• [EXERCISE REQUIREMENTS]
In full and without change, retype the records.

• [MATERIAL SUPPLIED]
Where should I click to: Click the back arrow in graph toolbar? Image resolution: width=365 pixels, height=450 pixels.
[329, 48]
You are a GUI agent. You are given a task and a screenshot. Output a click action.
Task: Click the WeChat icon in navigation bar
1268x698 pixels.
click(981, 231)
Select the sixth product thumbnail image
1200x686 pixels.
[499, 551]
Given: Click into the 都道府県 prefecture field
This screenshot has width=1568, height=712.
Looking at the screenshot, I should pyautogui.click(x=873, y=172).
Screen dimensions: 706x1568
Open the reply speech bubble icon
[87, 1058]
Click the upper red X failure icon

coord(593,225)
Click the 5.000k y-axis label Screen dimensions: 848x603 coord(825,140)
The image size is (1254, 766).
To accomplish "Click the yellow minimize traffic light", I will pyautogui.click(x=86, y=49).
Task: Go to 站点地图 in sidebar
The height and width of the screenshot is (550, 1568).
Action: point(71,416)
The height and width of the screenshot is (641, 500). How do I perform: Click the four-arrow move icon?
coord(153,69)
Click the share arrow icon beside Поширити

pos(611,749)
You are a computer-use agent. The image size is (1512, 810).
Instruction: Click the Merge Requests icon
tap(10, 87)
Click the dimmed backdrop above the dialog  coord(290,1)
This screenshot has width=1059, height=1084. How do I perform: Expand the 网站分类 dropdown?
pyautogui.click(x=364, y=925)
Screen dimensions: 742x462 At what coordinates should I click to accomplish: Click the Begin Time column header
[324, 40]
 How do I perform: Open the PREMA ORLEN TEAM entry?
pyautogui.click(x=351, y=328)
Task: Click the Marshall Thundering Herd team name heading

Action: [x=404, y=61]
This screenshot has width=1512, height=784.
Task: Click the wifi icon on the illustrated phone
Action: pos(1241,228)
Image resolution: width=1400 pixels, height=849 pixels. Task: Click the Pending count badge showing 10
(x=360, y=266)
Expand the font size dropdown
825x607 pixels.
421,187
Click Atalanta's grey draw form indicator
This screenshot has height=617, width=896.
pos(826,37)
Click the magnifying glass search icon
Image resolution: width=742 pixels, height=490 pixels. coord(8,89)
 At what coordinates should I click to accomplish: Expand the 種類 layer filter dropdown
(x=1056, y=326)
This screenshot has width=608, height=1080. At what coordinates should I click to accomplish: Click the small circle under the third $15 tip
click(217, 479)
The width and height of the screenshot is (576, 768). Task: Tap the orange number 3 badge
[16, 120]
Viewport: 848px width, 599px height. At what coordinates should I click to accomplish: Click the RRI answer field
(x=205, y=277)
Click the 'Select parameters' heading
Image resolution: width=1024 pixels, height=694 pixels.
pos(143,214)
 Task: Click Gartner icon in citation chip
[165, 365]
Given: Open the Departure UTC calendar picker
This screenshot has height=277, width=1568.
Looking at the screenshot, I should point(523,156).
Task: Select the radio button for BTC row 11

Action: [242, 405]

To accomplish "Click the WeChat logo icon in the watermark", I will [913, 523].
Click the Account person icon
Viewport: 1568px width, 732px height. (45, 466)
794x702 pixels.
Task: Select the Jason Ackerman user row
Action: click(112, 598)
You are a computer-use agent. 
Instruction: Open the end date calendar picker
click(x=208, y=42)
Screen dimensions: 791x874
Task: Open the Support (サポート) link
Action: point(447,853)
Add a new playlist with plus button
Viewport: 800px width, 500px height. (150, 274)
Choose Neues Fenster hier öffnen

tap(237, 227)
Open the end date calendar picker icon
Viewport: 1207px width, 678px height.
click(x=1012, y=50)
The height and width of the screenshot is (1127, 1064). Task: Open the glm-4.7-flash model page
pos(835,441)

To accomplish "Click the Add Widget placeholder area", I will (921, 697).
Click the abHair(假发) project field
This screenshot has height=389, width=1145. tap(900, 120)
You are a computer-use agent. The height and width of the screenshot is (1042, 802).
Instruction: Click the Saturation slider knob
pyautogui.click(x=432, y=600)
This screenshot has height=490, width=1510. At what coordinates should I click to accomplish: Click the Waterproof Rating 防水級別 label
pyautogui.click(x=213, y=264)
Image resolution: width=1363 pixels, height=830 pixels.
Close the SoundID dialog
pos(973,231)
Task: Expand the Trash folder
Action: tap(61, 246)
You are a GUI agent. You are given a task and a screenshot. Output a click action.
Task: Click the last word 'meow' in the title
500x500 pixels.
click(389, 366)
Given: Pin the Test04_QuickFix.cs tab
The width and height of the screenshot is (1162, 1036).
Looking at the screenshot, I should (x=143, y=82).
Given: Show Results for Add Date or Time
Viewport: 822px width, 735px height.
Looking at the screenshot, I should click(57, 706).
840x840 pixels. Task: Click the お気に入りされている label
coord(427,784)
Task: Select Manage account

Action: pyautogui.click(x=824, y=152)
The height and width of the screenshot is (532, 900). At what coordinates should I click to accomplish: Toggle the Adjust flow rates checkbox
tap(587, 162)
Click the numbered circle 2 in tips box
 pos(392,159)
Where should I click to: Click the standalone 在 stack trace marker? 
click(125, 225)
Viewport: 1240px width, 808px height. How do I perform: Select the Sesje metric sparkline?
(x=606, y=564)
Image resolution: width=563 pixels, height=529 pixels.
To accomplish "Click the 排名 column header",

• [SOLUTION TO THIS PROBLEM]
Where should I click to: Click the back arrow in graph toolbar? Image resolution: width=365 pixels, height=450 pixels.
[329, 48]
You are a GUI agent. You are given a task and a screenshot. Output a click action.
Task: Click the WeChat icon in navigation bar
1268x698 pixels.
click(981, 231)
Select the sixth product thumbnail image
1200x686 pixels.
[499, 551]
Given: Click into the 都道府県 prefecture field
This screenshot has width=1568, height=712.
Looking at the screenshot, I should pyautogui.click(x=873, y=172).
Screen dimensions: 706x1568
Open the reply speech bubble icon
[87, 1058]
Click the upper red X failure icon

coord(593,225)
Click the 5.000k y-axis label Screen dimensions: 848x603 coord(825,140)
The image size is (1254, 766).
To accomplish "Click the yellow minimize traffic light", I will pyautogui.click(x=86, y=49).
Task: Go to 站点地图 in sidebar
The height and width of the screenshot is (550, 1568).
Action: point(71,416)
The height and width of the screenshot is (641, 500). How do I perform: Click the four-arrow move icon?
coord(153,69)
Click the share arrow icon beside Поширити

pos(611,749)
You are a computer-use agent. The image size is (1512, 810).
Instruction: Click the Merge Requests icon
tap(10, 87)
Click the dimmed backdrop above the dialog  coord(290,1)
This screenshot has width=1059, height=1084. How do I perform: Expand the 网站分类 dropdown?
pyautogui.click(x=364, y=925)
Screen dimensions: 742x462 At what coordinates should I click to accomplish: Click the Begin Time column header
[324, 40]
 How do I perform: Open the PREMA ORLEN TEAM entry?
pyautogui.click(x=351, y=328)
Task: Click the Marshall Thundering Herd team name heading

Action: [x=404, y=61]
This screenshot has width=1512, height=784.
Task: Click the wifi icon on the illustrated phone
Action: pos(1241,228)
Image resolution: width=1400 pixels, height=849 pixels. Task: Click the Pending count badge showing 10
(x=360, y=266)
Expand the font size dropdown
825x607 pixels.
421,187
Click Atalanta's grey draw form indicator
This screenshot has height=617, width=896.
pos(826,37)
Click the magnifying glass search icon
Image resolution: width=742 pixels, height=490 pixels. coord(8,89)
 At what coordinates should I click to accomplish: Expand the 種類 layer filter dropdown
(x=1056, y=326)
This screenshot has width=608, height=1080. At what coordinates should I click to accomplish: Click the small circle under the third $15 tip
click(217, 479)
The width and height of the screenshot is (576, 768). Task: Tap the orange number 3 badge
[16, 120]
Viewport: 848px width, 599px height. At what coordinates should I click to accomplish: Click the RRI answer field
(x=205, y=277)
Click the 'Select parameters' heading
Image resolution: width=1024 pixels, height=694 pixels.
pos(143,214)
 Task: Click Gartner icon in citation chip
[165, 365]
Given: Open the Departure UTC calendar picker
This screenshot has height=277, width=1568.
Looking at the screenshot, I should point(523,156).
Task: Select the radio button for BTC row 11

Action: [242, 405]

To accomplish "Click the WeChat logo icon in the watermark", I will [913, 523].
Click the Account person icon
Viewport: 1568px width, 732px height. (45, 466)
794x702 pixels.
Task: Select the Jason Ackerman user row
Action: click(112, 598)
You are a computer-use agent. 
Instruction: Open the end date calendar picker
click(x=208, y=42)
Screen dimensions: 791x874
Task: Open the Support (サポート) link
Action: point(447,853)
Add a new playlist with plus button
Viewport: 800px width, 500px height. (150, 274)
Choose Neues Fenster hier öffnen

tap(237, 227)
Open the end date calendar picker icon
Viewport: 1207px width, 678px height.
click(x=1012, y=50)
The height and width of the screenshot is (1127, 1064). Task: Open the glm-4.7-flash model page
pos(835,441)

To accomplish "Click the Add Widget placeholder area", I will (921, 697).
Click the abHair(假发) project field
This screenshot has height=389, width=1145. tap(900, 120)
You are a computer-use agent. The height and width of the screenshot is (1042, 802).
Instruction: Click the Saturation slider knob
pyautogui.click(x=432, y=600)
This screenshot has height=490, width=1510. At what coordinates should I click to accomplish: Click the Waterproof Rating 防水級別 label
pyautogui.click(x=213, y=264)
Image resolution: width=1363 pixels, height=830 pixels.
Close the SoundID dialog
pos(973,231)
Task: Expand the Trash folder
Action: tap(61, 246)
You are a GUI agent. You are given a task and a screenshot. Output a click action.
Task: Click the last word 'meow' in the title
500x500 pixels.
click(389, 366)
Given: Pin the Test04_QuickFix.cs tab
The width and height of the screenshot is (1162, 1036).
Looking at the screenshot, I should (x=143, y=82).
Given: Show Results for Add Date or Time
Viewport: 822px width, 735px height.
Looking at the screenshot, I should click(57, 706).
840x840 pixels. Task: Click the お気に入りされている label
coord(427,784)
Task: Select Manage account

Action: pyautogui.click(x=824, y=152)
The height and width of the screenshot is (532, 900). At what coordinates should I click to accomplish: Toggle the Adjust flow rates checkbox
tap(587, 162)
Click the numbered circle 2 in tips box
 pos(392,159)
Where should I click to: Click the standalone 在 stack trace marker? 
click(125, 225)
Viewport: 1240px width, 808px height. How do I perform: Select the Sesje metric sparkline?
(x=606, y=564)
Image resolution: width=563 pixels, height=529 pixels.
To accomplish "Click the 排名 column header",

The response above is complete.